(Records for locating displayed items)
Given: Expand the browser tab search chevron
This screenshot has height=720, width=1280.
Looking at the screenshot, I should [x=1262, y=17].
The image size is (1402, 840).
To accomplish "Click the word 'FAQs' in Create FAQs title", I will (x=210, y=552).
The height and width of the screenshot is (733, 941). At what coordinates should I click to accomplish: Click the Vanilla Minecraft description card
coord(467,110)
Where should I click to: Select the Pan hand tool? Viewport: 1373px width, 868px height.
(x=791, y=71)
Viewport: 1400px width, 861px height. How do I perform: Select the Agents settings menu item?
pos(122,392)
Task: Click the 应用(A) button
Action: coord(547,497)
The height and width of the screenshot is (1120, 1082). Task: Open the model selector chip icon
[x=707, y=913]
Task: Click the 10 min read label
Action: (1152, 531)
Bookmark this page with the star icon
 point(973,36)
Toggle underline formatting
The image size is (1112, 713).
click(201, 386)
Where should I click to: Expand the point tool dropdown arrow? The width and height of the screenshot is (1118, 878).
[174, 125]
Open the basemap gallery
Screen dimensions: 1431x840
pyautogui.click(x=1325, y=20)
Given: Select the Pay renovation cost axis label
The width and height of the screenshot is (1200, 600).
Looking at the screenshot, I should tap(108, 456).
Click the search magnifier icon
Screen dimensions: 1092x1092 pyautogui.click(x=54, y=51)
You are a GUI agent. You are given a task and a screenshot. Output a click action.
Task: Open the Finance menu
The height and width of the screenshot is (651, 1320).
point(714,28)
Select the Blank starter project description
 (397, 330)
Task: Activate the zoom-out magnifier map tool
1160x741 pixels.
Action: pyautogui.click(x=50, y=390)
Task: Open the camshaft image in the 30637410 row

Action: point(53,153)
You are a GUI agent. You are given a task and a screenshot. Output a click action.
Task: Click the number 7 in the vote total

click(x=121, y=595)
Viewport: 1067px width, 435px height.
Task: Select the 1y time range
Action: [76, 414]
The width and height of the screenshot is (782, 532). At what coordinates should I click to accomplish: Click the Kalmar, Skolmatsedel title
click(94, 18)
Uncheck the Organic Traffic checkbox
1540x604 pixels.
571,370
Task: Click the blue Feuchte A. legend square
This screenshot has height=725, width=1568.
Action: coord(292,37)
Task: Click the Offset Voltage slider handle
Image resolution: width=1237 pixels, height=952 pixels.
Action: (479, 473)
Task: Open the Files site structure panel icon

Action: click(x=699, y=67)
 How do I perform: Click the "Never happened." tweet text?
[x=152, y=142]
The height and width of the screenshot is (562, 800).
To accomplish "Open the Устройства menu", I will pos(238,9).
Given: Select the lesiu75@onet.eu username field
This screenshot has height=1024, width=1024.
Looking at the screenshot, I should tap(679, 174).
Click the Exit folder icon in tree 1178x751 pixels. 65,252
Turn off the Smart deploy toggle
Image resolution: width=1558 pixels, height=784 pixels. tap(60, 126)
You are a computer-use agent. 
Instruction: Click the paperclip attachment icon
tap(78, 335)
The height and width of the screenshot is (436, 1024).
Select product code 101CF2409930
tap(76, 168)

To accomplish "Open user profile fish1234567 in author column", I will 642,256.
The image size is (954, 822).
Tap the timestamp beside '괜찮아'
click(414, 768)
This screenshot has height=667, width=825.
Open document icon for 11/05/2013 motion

Problem details: Rewrite every item above with "Where do I click to" substituted for "Where should I click to", keeping everything else the same.

Result for this exercise:
Given: Expand the browser tab search chevron
This screenshot has height=720, width=1280.
Looking at the screenshot, I should [x=1262, y=17].
The image size is (1402, 840).
To accomplish "Click the word 'FAQs' in Create FAQs title", I will (x=210, y=552).
The height and width of the screenshot is (733, 941). At what coordinates should I click to accomplish: Click the Vanilla Minecraft description card
coord(467,110)
Where do I click to: Select the Pan hand tool? Viewport: 1373px width, 868px height.
(x=791, y=71)
Viewport: 1400px width, 861px height. How do I perform: Select the Agents settings menu item?
pos(122,392)
Task: Click the 应用(A) button
Action: coord(547,497)
The height and width of the screenshot is (1120, 1082). Task: Open the model selector chip icon
[x=707, y=913]
Task: Click the 10 min read label
Action: (1152, 531)
Bookmark this page with the star icon
 point(973,36)
Toggle underline formatting
The image size is (1112, 713).
click(201, 386)
Where do I click to: Expand the point tool dropdown arrow? The width and height of the screenshot is (1118, 878).
[174, 125]
Open the basemap gallery
Screen dimensions: 1431x840
pyautogui.click(x=1325, y=20)
Given: Select the Pay renovation cost axis label
The width and height of the screenshot is (1200, 600).
Looking at the screenshot, I should tap(108, 456).
Click the search magnifier icon
Screen dimensions: 1092x1092 pyautogui.click(x=54, y=51)
You are a GUI agent. You are given a task and a screenshot. Output a click action.
Task: Open the Finance menu
The height and width of the screenshot is (651, 1320).
point(714,28)
Select the Blank starter project description
 (397, 330)
Task: Activate the zoom-out magnifier map tool
1160x741 pixels.
Action: pyautogui.click(x=50, y=390)
Task: Open the camshaft image in the 30637410 row

Action: point(53,153)
You are a GUI agent. You are given a task and a screenshot. Output a click action.
Task: Click the number 7 in the vote total

click(x=121, y=595)
Viewport: 1067px width, 435px height.
Task: Select the 1y time range
Action: [76, 414]
The width and height of the screenshot is (782, 532). At what coordinates should I click to accomplish: Click the Kalmar, Skolmatsedel title
click(94, 18)
Uncheck the Organic Traffic checkbox
1540x604 pixels.
571,370
Task: Click the blue Feuchte A. legend square
This screenshot has height=725, width=1568.
Action: coord(292,37)
Task: Click the Offset Voltage slider handle
Image resolution: width=1237 pixels, height=952 pixels.
Action: (479, 473)
Task: Open the Files site structure panel icon

Action: click(x=699, y=67)
 How do I perform: Click the "Never happened." tweet text?
[x=152, y=142]
The height and width of the screenshot is (562, 800).
To accomplish "Open the Устройства menu", I will pos(238,9).
Given: Select the lesiu75@onet.eu username field
This screenshot has height=1024, width=1024.
Looking at the screenshot, I should tap(679, 174).
Click the Exit folder icon in tree 1178x751 pixels. 65,252
Turn off the Smart deploy toggle
Image resolution: width=1558 pixels, height=784 pixels. tap(60, 126)
You are a computer-use agent. 
Instruction: Click the paperclip attachment icon
tap(78, 335)
The height and width of the screenshot is (436, 1024).
Select product code 101CF2409930
tap(76, 168)

To accomplish "Open user profile fish1234567 in author column", I will 642,256.
The image size is (954, 822).
Tap the timestamp beside '괜찮아'
click(414, 768)
This screenshot has height=667, width=825.
Open document icon for 11/05/2013 motion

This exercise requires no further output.